** Provided text **
Questionable content, possibly linked

Hyperreality As Analytical Framework

I have spent a great deal of time lately analyzing documents put out by Partnership on AI regarding Synthetic Media & Safety, and by WITNESS & the MIT Co-Creation Studio around deepfakes + satire. There’s a lot of interesting stuff in both, which I’ve written about recently already, but I wanted to share some of my own possibly unique perspective as someone who has, let’s say, been working both sides of the aisle – both as a satirist, and someone working in online safety.

Hyperreality Lens

First, I’m applying hyperreality as my lens. You.com/chat gave me a serviceable definition of hyperreality, which is mostly paraphrased from the Wikipedia article, it seems:

Hyperreality is a concept used to describe a state in which what is real and what is simulated or projected is indistinguishable. It is a state in which reality and fantasy have become so blended together that it is impossible to tell them apart. Hyperreality is often used to describe the world of digital media, virtual reality, and augmented reality, where the boundaries between what is real and what is simulated have become blurred.

Maybe it’s just me, but this feels like a useful starting point because it speaks to shades of grey (and endless blending) as being the natural state of things nowadays. It’s now a ‘feature not a bug’ of our information ecosystems. And even though Truth might still be singular, its faces now are many. We need new ways to talk about and understand it.

AI is like water

And on top of that, I think this quote from the CEO of Midjourney about the nature of AI as being like ‘water’ is very useful:

Right now, people totally misunderstand what AI is. They see it as a tiger. A tiger is dangerous. It might eat me. It’s an adversary. And there’s danger in water, too — you can drown in it — but the danger of a flowing river of water is very different to the danger of a tiger. Water is dangerous, yes, but you can also swim in it, you can make boats, you can dam it and make electricity. Water is dangerous, but it’s also a driver of civilization, and we are better off as humans who know how to live with and work with water. It’s an opportunity. It has no will, it has no spite, and yes, you can drown in it, but that doesn’t mean we should ban water.

** Short task A **
Answer these questions about the post on hyperreality and AI, one line each:
(i) Which tool supplied the author's definition of hyperreality?
(ii) Whose quote compares AI to water?
(iii) In that quote, what animal do people mistakenly see AI as?
** Short task B **
In the post on hyperreality and AI, the quoted definition names the kinds of media that hyperreality is often used to describe. List all of them.
** Short task C **
Continue the post on hyperreality and AI from the point where it stops.

** Recorded data **
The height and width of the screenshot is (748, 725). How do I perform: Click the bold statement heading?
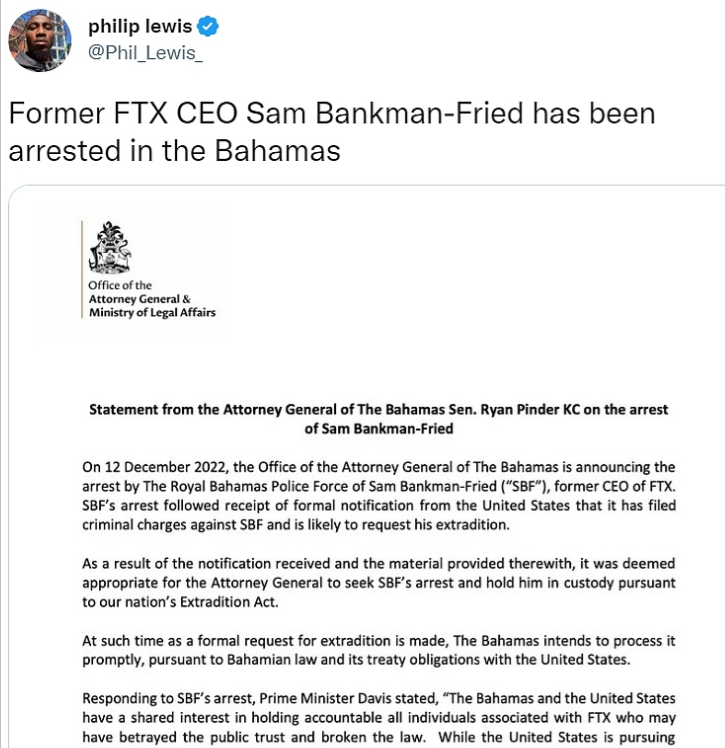point(378,419)
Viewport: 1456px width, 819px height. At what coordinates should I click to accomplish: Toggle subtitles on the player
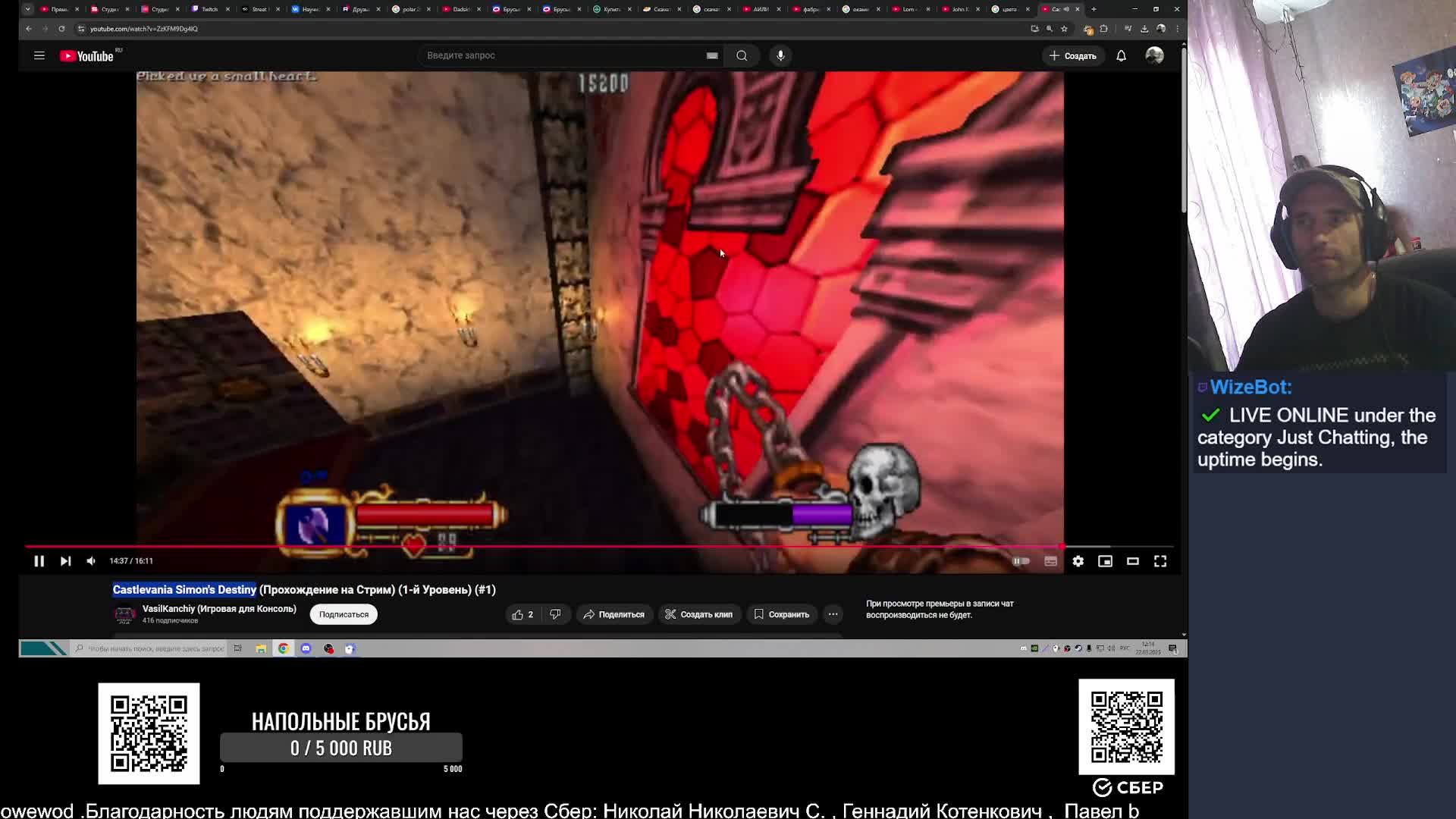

** Response A **
(i) You.com/chat
(ii) The CEO of Midjourney
(iii) A tiger

** Response B **
- Digital media
- Virtual reality
- Augmented reality

** Response C **
Water is also for the most part ubiquitous (except I guess during droughts & in deserts, etc.) as AI soon will be. It will be included in or able to be plugged into everything in the coming years.

Lingua Franca

Thinking of it that way, we need a new language to talk about these phenomena which will, as Jack Clark aptly pointed out, lead to “reality collapse.” That is, we need a new lingua franca, and I suspect that we have that in the concept of hyperreality; we just need to draw it out a little into a more comprehensive analytical framework.

Dimensionality

One thing I’ve observed in other analyses of the conversations emerging around AI generated content and allied phenomena is that there is a bit of reduction happening. Possibly too much. It appears to me that most discussions usually center around a very limited set of axes to describe what’s happening:

  • Real vs. fake
  • Serious vs. satire
  • Harmful vs. responsible
  • Labeled vs. unlabeled

Certainly those form the core of the conversation for a reason; they are important. But alone they give an incomplete picture of a complex thing.

Speaking as someone who has had to do the dirty work of a lot of practical detection and enforcement around questionable content, I think what we need is what might be called in machine learning a “higher-dimensional” space to do our analysis. That is, we need more axes on our graphs, because applying low-dimensional frameworks appears to be throwing out too much important information, and risks collapsing together items which are fundamentally different and require different responses.

It’s interesting once we open up this can of worms, that a more dimensional approach actually corresponds quite closely to the so-called “latent space” which is so fundamental to machine learning. Simple definition:

Formally, a latent space is defined as an abstract multi-dimensional space that encodes a meaningful internal representation of externally observed events. Samples that are similar in the external world are positioned close to each other in the latent space.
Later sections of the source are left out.